WORK REQUIRED → Transcribe everything in the listing as written, and let no image into the copy.

[Opening EXTRACTED INFORMATION section]

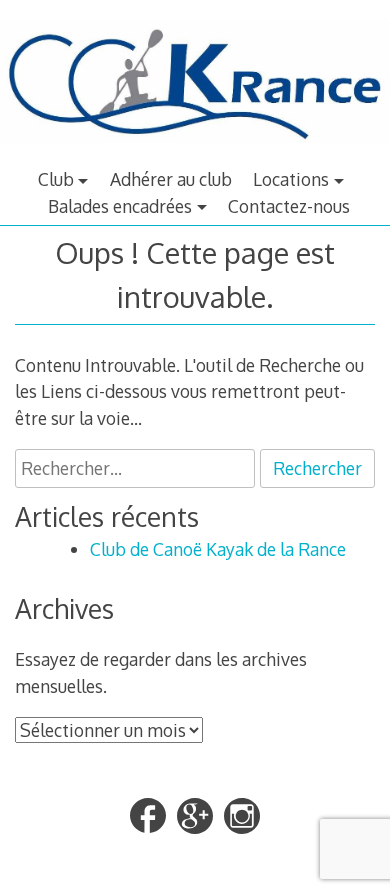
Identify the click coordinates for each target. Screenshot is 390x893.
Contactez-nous (289, 206)
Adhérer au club (171, 179)
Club (56, 179)
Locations (291, 179)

[Closing EXTRACTED INFORMATION section]

SOLUTION FOR THIS EXERCISE →
Identify the click coordinates for each target. Screenshot is 390x893.
Contactez-nous (289, 206)
Adhérer au club (171, 179)
Club (56, 179)
Locations (291, 179)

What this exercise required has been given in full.